Work instructions:
Your response should be the complete data, transcribed exactly.

Record excerpts:

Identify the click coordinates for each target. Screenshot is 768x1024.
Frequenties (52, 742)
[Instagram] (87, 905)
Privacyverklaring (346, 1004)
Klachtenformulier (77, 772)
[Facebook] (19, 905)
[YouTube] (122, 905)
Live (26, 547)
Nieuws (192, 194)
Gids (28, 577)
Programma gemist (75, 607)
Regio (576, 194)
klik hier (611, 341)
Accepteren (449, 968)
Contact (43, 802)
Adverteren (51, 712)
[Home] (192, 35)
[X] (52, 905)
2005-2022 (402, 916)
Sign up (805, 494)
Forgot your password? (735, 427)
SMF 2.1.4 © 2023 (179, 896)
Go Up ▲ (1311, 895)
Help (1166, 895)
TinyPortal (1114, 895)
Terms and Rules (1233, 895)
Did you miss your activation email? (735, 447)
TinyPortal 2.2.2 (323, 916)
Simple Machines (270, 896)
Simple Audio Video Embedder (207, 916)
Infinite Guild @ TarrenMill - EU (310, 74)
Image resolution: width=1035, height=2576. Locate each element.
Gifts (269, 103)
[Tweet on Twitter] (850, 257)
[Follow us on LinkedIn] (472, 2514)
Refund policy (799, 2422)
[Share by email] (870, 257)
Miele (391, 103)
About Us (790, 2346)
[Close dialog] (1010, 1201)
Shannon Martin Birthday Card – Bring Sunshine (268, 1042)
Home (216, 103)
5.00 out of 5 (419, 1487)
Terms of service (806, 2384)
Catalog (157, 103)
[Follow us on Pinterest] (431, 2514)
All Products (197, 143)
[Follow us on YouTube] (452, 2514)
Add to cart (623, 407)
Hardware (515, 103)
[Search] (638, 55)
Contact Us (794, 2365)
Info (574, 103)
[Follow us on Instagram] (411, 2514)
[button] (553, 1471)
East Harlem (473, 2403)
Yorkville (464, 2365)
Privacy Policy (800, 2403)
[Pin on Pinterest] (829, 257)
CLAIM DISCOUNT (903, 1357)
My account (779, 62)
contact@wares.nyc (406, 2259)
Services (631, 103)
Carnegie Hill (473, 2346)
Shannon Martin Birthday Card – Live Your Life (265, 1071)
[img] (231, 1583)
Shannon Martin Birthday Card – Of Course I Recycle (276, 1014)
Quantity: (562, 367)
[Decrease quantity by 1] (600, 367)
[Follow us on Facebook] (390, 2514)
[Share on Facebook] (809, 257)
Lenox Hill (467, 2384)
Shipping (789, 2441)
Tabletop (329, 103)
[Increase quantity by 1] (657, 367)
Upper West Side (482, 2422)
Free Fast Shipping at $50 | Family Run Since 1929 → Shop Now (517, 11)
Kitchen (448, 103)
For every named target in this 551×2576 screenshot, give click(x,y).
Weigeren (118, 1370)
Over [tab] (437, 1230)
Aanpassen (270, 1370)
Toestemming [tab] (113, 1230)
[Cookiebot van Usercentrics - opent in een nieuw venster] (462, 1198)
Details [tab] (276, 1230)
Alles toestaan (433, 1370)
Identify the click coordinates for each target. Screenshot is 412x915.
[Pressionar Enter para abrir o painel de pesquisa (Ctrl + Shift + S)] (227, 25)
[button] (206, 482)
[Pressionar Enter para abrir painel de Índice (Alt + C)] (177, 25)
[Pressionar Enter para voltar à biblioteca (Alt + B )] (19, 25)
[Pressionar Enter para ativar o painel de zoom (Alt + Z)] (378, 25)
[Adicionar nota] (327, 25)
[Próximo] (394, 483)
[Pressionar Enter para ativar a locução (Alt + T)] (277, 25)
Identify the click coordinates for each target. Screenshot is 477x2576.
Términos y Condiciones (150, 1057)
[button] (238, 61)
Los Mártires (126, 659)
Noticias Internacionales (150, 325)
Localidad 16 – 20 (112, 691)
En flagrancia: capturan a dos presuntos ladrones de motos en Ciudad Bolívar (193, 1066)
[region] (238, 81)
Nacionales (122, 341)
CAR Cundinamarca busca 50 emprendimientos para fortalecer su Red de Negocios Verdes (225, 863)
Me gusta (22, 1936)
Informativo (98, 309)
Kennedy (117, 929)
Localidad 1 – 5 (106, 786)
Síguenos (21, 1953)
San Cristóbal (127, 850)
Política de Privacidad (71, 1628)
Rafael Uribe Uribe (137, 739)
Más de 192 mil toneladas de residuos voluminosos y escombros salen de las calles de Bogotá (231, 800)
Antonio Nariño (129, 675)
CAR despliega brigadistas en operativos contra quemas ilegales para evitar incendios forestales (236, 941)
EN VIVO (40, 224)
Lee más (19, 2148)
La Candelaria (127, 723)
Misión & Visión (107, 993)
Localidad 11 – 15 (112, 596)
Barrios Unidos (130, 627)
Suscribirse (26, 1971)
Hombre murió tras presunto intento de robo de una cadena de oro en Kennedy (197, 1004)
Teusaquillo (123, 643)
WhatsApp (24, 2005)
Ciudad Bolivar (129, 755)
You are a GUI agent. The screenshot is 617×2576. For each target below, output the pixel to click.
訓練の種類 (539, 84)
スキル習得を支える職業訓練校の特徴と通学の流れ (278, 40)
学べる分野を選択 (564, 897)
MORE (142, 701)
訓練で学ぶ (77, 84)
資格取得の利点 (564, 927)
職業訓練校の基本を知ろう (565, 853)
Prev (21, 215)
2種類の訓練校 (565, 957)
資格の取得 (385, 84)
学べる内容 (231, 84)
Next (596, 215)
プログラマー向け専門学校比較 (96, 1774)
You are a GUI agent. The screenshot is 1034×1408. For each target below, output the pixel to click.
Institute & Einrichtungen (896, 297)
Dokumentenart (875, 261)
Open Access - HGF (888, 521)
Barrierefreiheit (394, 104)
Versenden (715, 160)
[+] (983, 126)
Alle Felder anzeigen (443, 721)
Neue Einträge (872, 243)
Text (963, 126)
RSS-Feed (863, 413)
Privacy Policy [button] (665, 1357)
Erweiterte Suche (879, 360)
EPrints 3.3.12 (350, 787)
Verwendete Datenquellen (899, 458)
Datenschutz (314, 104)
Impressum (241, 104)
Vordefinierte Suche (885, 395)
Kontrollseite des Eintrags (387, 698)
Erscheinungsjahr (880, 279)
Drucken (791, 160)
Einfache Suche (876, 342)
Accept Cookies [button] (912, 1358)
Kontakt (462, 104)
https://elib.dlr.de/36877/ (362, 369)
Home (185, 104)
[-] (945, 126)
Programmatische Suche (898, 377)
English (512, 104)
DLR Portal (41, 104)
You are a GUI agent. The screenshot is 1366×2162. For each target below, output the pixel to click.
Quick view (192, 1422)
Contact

Task result:
Identify the click coordinates for each target. Screenshot is 768x1024.
Frequenties (52, 742)
[Instagram] (87, 905)
Privacyverklaring (346, 1004)
Klachtenformulier (77, 772)
[Facebook] (19, 905)
[YouTube] (122, 905)
Live (26, 547)
Nieuws (192, 194)
Gids (28, 577)
Programma gemist (75, 607)
Regio (576, 194)
klik hier (611, 341)
Accepteren (449, 968)
Contact (43, 802)
Adverteren (51, 712)
[Home] (192, 35)
[X] (52, 905)
2005-2022 (402, 916)
Sign up (805, 494)
Forgot your password? (735, 427)
SMF 2.1.4 © 2023 (179, 896)
Go Up ▲ (1311, 895)
Help (1166, 895)
TinyPortal (1114, 895)
Terms and Rules (1233, 895)
Did you miss your activation email? (735, 447)
TinyPortal 2.2.2 (323, 916)
Simple Machines (270, 896)
Simple Audio Video Embedder (207, 916)
Infinite Guild @ TarrenMill - EU (310, 74)
Image resolution: width=1035, height=2576. Locate each element.
Gifts (269, 103)
[Tweet on Twitter] (850, 257)
[Follow us on LinkedIn] (472, 2514)
Refund policy (799, 2422)
[Share by email] (870, 257)
Miele (391, 103)
About Us (790, 2346)
[Close dialog] (1010, 1201)
Shannon Martin Birthday Card – Bring Sunshine (268, 1042)
Home (216, 103)
5.00 out of 5 (419, 1487)
Terms of service (806, 2384)
Catalog (157, 103)
[Follow us on Pinterest] (431, 2514)
All Products (197, 143)
[Follow us on YouTube] (452, 2514)
Add to cart (623, 407)
Hardware (515, 103)
[Search] (638, 55)
Contact Us (794, 2365)
Info (574, 103)
[Follow us on Instagram] (411, 2514)
[button] (553, 1471)
East Harlem (473, 2403)
Yorkville (464, 2365)
Privacy Policy (800, 2403)
[Pin on Pinterest] (829, 257)
CLAIM DISCOUNT (903, 1357)
My account (779, 62)
contact@wares.nyc (406, 2259)
Services (631, 103)
Carnegie Hill (473, 2346)
Shannon Martin Birthday Card – Live Your Life (265, 1071)
[img] (231, 1583)
Shannon Martin Birthday Card – Of Course I Recycle (276, 1014)
Quantity: (562, 367)
[Decrease quantity by 1] (600, 367)
[Follow us on Facebook] (390, 2514)
[Share on Facebook] (809, 257)
Lenox Hill (467, 2384)
Shipping (789, 2441)
Tabletop (329, 103)
[Increase quantity by 1] (657, 367)
Upper West Side (482, 2422)
Free Fast Shipping at $50 | Family Run Since 1929 → Shop Now (517, 11)
Kitchen (448, 103)
For every named target in this 551×2576 screenshot, give click(x,y).
Weigeren (118, 1370)
Over [tab] (437, 1230)
Aanpassen (270, 1370)
Toestemming [tab] (113, 1230)
[Cookiebot van Usercentrics - opent in een nieuw venster] (462, 1198)
Details [tab] (276, 1230)
Alles toestaan (433, 1370)
Identify the click coordinates for each target. Screenshot is 412x915.
[Pressionar Enter para abrir o painel de pesquisa (Ctrl + Shift + S)] (227, 25)
[button] (206, 482)
[Pressionar Enter para abrir painel de Índice (Alt + C)] (177, 25)
[Pressionar Enter para voltar à biblioteca (Alt + B )] (19, 25)
[Pressionar Enter para ativar o painel de zoom (Alt + Z)] (378, 25)
[Adicionar nota] (327, 25)
[Próximo] (394, 483)
[Pressionar Enter para ativar a locução (Alt + T)] (277, 25)
Identify the click coordinates for each target. Screenshot is 477x2576.
Términos y Condiciones (150, 1057)
[button] (238, 61)
Los Mártires (126, 659)
Noticias Internacionales (150, 325)
Localidad 16 – 20 (112, 691)
En flagrancia: capturan a dos presuntos ladrones de motos en Ciudad Bolívar (193, 1066)
[region] (238, 81)
Nacionales (122, 341)
CAR Cundinamarca busca 50 emprendimientos para fortalecer su Red de Negocios Verdes (225, 863)
Me gusta (22, 1936)
Informativo (98, 309)
Kennedy (117, 929)
Localidad 1 – 5 (106, 786)
Síguenos (21, 1953)
San Cristóbal (127, 850)
Política de Privacidad (71, 1628)
Rafael Uribe Uribe (137, 739)
Más de 192 mil toneladas de residuos voluminosos y escombros salen de las calles de Bogotá (231, 800)
Antonio Nariño (129, 675)
CAR despliega brigadistas en operativos contra quemas ilegales para evitar incendios forestales (236, 941)
EN VIVO (40, 224)
Lee más (19, 2148)
La Candelaria (127, 723)
Misión & Visión (107, 993)
Localidad 11 – 15 (112, 596)
Barrios Unidos (130, 627)
Suscribirse (26, 1971)
Hombre murió tras presunto intento de robo de una cadena de oro en Kennedy (197, 1004)
Teusaquillo (123, 643)
WhatsApp (24, 2005)
Ciudad Bolivar (129, 755)
You are a GUI agent. The screenshot is 617×2576. For each target below, output the pixel to click.
訓練の種類 (539, 84)
スキル習得を支える職業訓練校の特徴と通学の流れ (278, 40)
学べる分野を選択 (564, 897)
MORE (142, 701)
訓練で学ぶ (77, 84)
資格取得の利点 (564, 927)
職業訓練校の基本を知ろう (565, 853)
Prev (21, 215)
2種類の訓練校 (565, 957)
資格の取得 (385, 84)
学べる内容 (231, 84)
Next (596, 215)
プログラマー向け専門学校比較 (96, 1774)
You are a GUI agent. The screenshot is 1034×1408. For each target below, output the pixel to click.
Institute & Einrichtungen (896, 297)
Dokumentenart (875, 261)
Open Access - HGF (888, 521)
Barrierefreiheit (394, 104)
Versenden (715, 160)
[+] (983, 126)
Alle Felder anzeigen (443, 721)
Neue Einträge (872, 243)
Text (963, 126)
RSS-Feed (863, 413)
Privacy Policy [button] (665, 1357)
Erweiterte Suche (879, 360)
EPrints 3.3.12 (350, 787)
Verwendete Datenquellen (899, 458)
Datenschutz (314, 104)
Impressum (241, 104)
Vordefinierte Suche (885, 395)
Kontrollseite des Eintrags (387, 698)
Erscheinungsjahr (880, 279)
Drucken (791, 160)
Einfache Suche (876, 342)
Accept Cookies [button] (912, 1358)
Kontakt (462, 104)
https://elib.dlr.de/36877/ (362, 369)
Home (185, 104)
[-] (945, 126)
Programmatische Suche (898, 377)
English (512, 104)
DLR Portal (41, 104)
You are a GUI agent. The screenshot is 1366×2162. For each target below, output the pixel to click.
Quick view (192, 1422)
Contact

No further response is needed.